Many studies have linked criminal justice involvement (CJI) and various sexual HIV risk behaviors. However, whether CJI contributes to a confluence of HIV risk factors is relatively unknown; most studies have utilized cross-sectional designs, which lack the ability to detangle associations or make causal inference. Some researchers have argued that CJI exacerbates the instability of social networks, economic vulnerability and stigma, which increases the likelihood of HIV and other health risk behaviors. Others suggest that CJI is a proxy for disproportionately poor and minority populations who tend to have poorer health outcomes, and that it is social and economic disadvantage that contributes to both issues.

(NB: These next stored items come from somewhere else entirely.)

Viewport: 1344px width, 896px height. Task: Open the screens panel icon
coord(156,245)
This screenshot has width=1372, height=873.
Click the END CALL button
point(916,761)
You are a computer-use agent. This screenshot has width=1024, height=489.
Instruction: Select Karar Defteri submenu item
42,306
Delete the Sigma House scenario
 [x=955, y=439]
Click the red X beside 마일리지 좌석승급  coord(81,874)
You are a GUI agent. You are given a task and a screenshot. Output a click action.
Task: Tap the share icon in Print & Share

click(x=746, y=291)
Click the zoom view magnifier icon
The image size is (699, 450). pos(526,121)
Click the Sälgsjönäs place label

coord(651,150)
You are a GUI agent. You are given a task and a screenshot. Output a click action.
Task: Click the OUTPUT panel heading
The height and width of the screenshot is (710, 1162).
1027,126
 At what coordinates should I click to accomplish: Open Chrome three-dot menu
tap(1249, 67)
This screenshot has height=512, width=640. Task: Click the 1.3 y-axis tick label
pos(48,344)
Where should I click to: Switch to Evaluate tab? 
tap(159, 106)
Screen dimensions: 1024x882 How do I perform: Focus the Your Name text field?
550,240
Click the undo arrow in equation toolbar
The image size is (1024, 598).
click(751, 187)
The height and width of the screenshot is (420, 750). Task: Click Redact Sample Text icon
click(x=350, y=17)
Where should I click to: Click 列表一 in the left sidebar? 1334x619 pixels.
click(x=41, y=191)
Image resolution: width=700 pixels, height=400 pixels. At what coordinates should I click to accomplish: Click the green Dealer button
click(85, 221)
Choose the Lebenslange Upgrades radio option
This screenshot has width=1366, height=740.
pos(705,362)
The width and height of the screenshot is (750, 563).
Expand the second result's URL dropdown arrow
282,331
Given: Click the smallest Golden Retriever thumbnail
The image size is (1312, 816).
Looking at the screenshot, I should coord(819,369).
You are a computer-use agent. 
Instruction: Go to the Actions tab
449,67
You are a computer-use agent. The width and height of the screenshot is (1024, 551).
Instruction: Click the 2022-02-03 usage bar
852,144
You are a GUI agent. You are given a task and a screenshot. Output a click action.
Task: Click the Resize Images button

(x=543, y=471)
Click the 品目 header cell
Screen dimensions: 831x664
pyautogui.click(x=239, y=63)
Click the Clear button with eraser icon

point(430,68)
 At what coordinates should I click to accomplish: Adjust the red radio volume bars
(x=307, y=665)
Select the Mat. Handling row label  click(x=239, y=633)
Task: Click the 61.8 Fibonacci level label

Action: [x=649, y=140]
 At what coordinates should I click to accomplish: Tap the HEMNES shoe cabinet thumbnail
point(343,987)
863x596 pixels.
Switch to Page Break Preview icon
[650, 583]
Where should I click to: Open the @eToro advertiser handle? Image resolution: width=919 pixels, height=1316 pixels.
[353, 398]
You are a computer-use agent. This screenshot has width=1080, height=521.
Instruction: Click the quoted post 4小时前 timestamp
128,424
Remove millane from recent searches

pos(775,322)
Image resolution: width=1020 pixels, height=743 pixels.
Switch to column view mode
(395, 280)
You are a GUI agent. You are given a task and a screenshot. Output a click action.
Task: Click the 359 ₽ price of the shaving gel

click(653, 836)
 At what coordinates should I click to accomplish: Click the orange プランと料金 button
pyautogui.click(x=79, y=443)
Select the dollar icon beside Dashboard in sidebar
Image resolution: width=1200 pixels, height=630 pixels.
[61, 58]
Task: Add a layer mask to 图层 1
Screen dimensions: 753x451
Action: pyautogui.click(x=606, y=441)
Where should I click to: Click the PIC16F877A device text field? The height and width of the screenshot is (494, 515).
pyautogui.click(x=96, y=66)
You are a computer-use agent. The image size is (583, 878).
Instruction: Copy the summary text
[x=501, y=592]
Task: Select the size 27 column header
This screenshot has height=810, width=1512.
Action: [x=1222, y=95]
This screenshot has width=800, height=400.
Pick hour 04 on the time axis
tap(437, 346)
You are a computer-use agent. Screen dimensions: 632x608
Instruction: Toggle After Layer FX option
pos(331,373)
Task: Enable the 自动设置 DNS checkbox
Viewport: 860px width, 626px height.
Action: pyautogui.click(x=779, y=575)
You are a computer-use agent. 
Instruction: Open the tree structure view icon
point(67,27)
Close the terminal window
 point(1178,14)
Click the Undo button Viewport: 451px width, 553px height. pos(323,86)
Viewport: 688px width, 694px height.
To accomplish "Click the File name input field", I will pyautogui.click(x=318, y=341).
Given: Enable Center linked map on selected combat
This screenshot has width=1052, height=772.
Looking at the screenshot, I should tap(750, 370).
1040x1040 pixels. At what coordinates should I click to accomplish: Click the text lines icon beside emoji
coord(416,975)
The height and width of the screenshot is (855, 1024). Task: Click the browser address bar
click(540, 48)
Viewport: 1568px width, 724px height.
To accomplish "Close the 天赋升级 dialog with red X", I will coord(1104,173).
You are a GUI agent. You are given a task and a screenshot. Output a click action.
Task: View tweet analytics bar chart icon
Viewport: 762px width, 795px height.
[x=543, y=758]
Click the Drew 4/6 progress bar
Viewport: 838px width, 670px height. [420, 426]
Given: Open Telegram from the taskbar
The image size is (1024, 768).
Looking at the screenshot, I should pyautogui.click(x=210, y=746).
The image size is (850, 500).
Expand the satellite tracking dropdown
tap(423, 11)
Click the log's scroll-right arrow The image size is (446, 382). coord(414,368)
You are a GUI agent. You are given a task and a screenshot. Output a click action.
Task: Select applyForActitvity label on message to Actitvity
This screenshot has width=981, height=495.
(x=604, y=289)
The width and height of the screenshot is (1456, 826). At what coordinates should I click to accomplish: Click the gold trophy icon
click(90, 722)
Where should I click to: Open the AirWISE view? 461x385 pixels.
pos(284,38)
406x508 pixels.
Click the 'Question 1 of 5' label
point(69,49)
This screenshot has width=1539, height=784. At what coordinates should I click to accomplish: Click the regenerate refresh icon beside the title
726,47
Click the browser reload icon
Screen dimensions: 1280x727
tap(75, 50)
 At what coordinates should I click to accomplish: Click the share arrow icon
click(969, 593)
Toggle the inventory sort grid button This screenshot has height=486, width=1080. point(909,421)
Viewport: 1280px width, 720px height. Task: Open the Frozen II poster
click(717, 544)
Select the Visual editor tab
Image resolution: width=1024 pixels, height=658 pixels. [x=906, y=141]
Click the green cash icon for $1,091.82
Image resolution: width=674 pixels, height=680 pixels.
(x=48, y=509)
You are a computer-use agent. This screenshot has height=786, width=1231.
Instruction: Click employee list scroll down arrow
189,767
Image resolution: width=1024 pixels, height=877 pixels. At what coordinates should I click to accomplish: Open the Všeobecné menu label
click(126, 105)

This presentation builds on a previous cross-sectional study which found associations between CJI and several sexual HIV risk behaviors among men on methadone. To improve upon that study, longitudinal data from the same sample is used to establish temporality, and HIV risk behaviors and pretreatment confounders are measured with greater specificity. The study tests the temporal relationship between CJI (arrest and incarceration) for men on methadone and their subsequent sexual HIV risk behaviors, controlling for empirically and theoretically driven confounders. A better understanding of the role of CJI in HIV risk will inform targeted HIV prevention interventions with CJI populations as well as public health and criminal justice policy.
Methods:
A random sample of 356 men in methadone maintenance treatment programs in New York City was assessed at baseline (wave 1) and at 6 months (wave 2), and 12 month (wave 3) follow-ups. Propensity score matching, logistic and poisson regression were employed in a longitudinal design to isolate the effect of CJI (arrest and incarceration at wave 2) on subsequent HIV risk behaviors (wave 3). The propensity score matching process employed numerous individual and structural level variables at wave1 to control for pre-treatment variation. Multiple imputation was used to reduce the bias of missing data and differential attrition.
Results:
The sample was primarily Latino (45%) and African American (38%) with a mean age of 44. Of the five sexual HIV risk behaviors assessed at wave 3 (unprotected vaginal and anal sex, multiple partners, risky partners, and sex trading), the only behavior significantly associated with arrest at wave 2 was number of unprotected vaginal sex acts in the past 30 days (average increase of 4.5 unprotected acts, p<.05) and no sexual risk behaviors were associated with incarceration at wave 2.
Conclusions:
Past research on this sample demonstrates numerous sexual HIV risk behaviors associated with CJI. However, when isolating the effect of arrest and incarceration while controlling for multiple confounding variables in a longitudinal design, many of these associations are no longer significant. Results support a social selection hypothesis, whereby social and economic hardships associated with criminal involvement may also contribute to vulnerability to HIV. The significant finding of increased unprotected vaginal sex after arrest highlights the importance of HIV prevention intervention aimed at reentering and community-based criminal justice populations. Men with both substance abuse problems and CJI should remain a priority for HIV prevention interventions.